Technologies

Data Ingestion & Processing: Python (pandas) in Google Cloud Run, protocol buffers, parquet

Data Storage: Google Cloud Storage, BigQuery

Data Transformation & Visualisation: SQL, Google Data Studio (formerly Looker)

Purpose

Are the buses running on time? If not, where and how badly are they late? Which routes are consistently late, or consistently early? How well does the fleet perform at peak hour versus during the middle of the day? Why does Translink have open data, but not an interactive dashboard where I can see all of this?

I aggregate Translink’s real-time trip updates every few minutes, flatten that data and save it into parquet files which are saved in Google Cloud Storage buckets, with lifecycle rules so they don’t get out of control. I use those as an external source for BigQuery.
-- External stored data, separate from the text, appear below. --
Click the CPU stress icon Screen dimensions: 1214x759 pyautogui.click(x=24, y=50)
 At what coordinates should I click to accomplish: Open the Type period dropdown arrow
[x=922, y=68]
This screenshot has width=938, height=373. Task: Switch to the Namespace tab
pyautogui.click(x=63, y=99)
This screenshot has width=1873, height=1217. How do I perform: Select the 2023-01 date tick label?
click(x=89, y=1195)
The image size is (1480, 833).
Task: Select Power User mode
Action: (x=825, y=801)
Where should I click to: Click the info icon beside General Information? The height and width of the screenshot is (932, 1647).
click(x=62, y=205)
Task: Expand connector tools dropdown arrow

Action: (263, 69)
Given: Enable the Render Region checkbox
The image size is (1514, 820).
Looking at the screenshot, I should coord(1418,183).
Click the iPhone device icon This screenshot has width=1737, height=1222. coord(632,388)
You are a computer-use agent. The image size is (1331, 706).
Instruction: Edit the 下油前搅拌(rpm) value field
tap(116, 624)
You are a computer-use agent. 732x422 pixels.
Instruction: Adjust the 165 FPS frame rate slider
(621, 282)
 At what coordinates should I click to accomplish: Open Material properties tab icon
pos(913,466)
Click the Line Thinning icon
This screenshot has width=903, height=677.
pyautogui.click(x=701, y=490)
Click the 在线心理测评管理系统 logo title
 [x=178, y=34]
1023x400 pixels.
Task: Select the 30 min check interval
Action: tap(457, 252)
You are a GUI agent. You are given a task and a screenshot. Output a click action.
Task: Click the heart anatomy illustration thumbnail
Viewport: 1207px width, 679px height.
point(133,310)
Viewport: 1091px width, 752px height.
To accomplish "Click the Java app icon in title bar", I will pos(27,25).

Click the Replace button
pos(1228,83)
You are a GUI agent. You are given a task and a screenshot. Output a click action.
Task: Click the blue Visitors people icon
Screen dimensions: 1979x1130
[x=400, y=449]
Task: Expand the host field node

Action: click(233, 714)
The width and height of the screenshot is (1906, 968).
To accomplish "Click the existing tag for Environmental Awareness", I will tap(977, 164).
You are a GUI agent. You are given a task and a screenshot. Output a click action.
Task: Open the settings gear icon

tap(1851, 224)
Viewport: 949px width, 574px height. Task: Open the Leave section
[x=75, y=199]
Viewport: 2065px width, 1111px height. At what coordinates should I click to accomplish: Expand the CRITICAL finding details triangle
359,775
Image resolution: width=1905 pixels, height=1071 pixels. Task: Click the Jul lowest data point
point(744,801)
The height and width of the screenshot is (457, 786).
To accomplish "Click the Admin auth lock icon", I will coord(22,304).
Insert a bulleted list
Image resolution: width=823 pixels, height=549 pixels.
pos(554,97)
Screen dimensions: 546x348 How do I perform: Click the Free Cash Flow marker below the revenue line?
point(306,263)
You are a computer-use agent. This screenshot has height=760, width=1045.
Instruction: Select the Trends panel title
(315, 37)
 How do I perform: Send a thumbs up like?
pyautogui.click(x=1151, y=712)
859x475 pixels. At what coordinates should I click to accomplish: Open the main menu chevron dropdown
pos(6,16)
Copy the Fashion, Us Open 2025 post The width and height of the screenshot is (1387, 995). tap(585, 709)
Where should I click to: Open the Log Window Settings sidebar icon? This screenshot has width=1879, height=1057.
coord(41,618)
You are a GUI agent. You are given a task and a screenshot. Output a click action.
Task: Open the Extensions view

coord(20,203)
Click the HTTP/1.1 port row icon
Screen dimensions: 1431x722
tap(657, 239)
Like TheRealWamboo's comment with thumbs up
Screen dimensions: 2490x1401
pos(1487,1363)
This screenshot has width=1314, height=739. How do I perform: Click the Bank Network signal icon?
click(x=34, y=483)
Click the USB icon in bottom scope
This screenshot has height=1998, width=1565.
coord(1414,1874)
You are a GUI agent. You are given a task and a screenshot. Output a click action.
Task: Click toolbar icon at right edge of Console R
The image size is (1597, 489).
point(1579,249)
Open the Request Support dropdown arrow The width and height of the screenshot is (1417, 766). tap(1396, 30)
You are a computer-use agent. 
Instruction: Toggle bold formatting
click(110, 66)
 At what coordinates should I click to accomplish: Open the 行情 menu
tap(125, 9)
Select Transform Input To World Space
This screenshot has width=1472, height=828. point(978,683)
A star-schema design with real-time updates in a fact table serves as a data source for Data Studio (formerly Looker). The report’s filtering by route, time of day and data date range allows non-technical users to do quite a bit of investigative work themselves.

My report has four pages:

Overview: high-level performance metrics, and a map showing all stops with average delay time. Filterable by route.
Stop-by-stop performance: facilitates investigating highly frequent sources of delay on a per-stop basis. Filterable by route.
Peak time performance: service metrics, along with best- and worst-performing routes by average delay. Filterable by time of day bins.
Schedule adherence: facilitates investigating the most consistently early and late routes, both of which cause operational problems.